1. The Sauna Stovetop:  A manager at a New York Sports Club was walking through the women’s locker room a few years ago when she smelled cheese. Puzzled, she opened the door to the sauna, where a woman had placed bread and cheese on the hot rocks to make a postworkout grilled cheese sandwich. “Not only was it a health code violation, it was not really respectful to the other people in the sauna,” says NYSC PR director Linda Hufcut. “She said, ‘I do this all the time.’ That was, obviously, the last time she ever did it.'”
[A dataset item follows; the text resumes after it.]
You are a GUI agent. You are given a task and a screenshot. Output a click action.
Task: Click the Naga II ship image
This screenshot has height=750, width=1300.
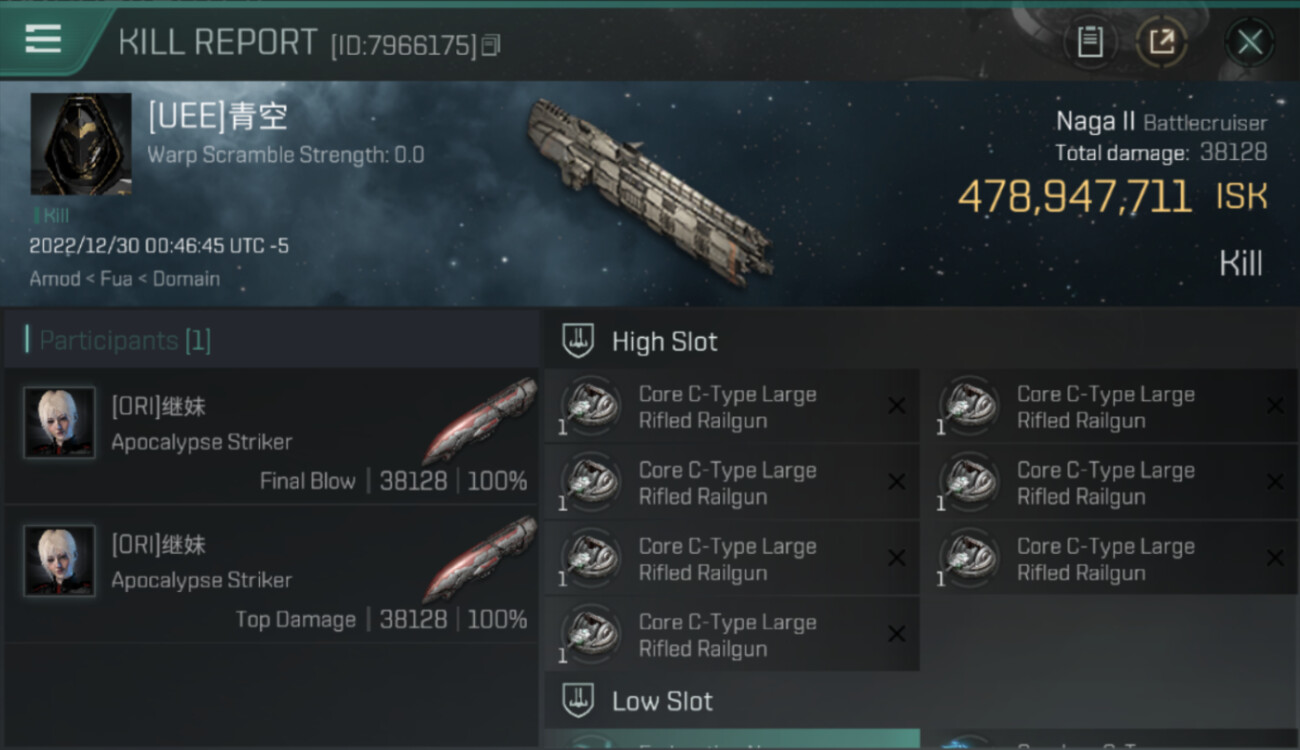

2. Nude Fitness?  A couple of visitors to a Gold’s Gym in Paramus, N.J., decided to get naked and weigh themselves before they started working out. The two men didn’t seem daunted by the fact that the scale was outside the locker room. They hung out by the scale, in full view of the other, clothed patrons, until a manager asked them to put some clothes on. They told Mike Epstein, the gym’s owner, that they did that sort of thing all the time at their home gym. Perhaps they meant “home gym” as in the one in their basement.
 
3. Creative Blow-Drying A man in a California Crunch gym decided that the best way to dry out his sweaty shoes was to stick a hair dryer in each of them while he took his after-workout shower. He was shocked when managers asked him to cease and desist. “He said, ‘I didn’t even realize I shouldn’t be doing this’,” says Keith Worts, chief operating officer of Crunch, a national fitness chain.
4. Downward Dog?  At another Crunch location a man had a habit of taking a yoga class while wearing shorts without underwear. He was more than happy to correct his faux pas as soon as managers made him aware that other members were uncomfortable with the view they were getting.
 
5. Work Out, Sleep In:   Some people get a little too relaxed at the gym. Gold’s Gym managers have reported finding customers who fell asleep in the tanning facility and didn’t wake up until the gym was closed, as well as customers who fell asleep on the bench press in between sets.
6. Killer Karaoke:  It’s common and profoundly annoying: gymgoers get carried away listening to their music players. Before they know it they’ve treated everyone in the room to an off-key rendition of “…Baby One More Time.” “I call it karaoke gone bad, because there is no background music and they’re singing at the top of their lungs,” says Harry Reo, a regional vice president for 24 Hour Fitness.
 
7. Talking (Too Much of) the Talk:  Fed up with people gabbing on their cell phones as they used the elliptical, many gyms have banned cell phones around workout equipment and designated areas for patrons to make calls. Still, people forget. “There’s nothing worse than running on the treadmill and having someone next to you conducting an extremely loud conversation,” says Hufcut, who’s seen some people use walkie-talkies while on the treadmill.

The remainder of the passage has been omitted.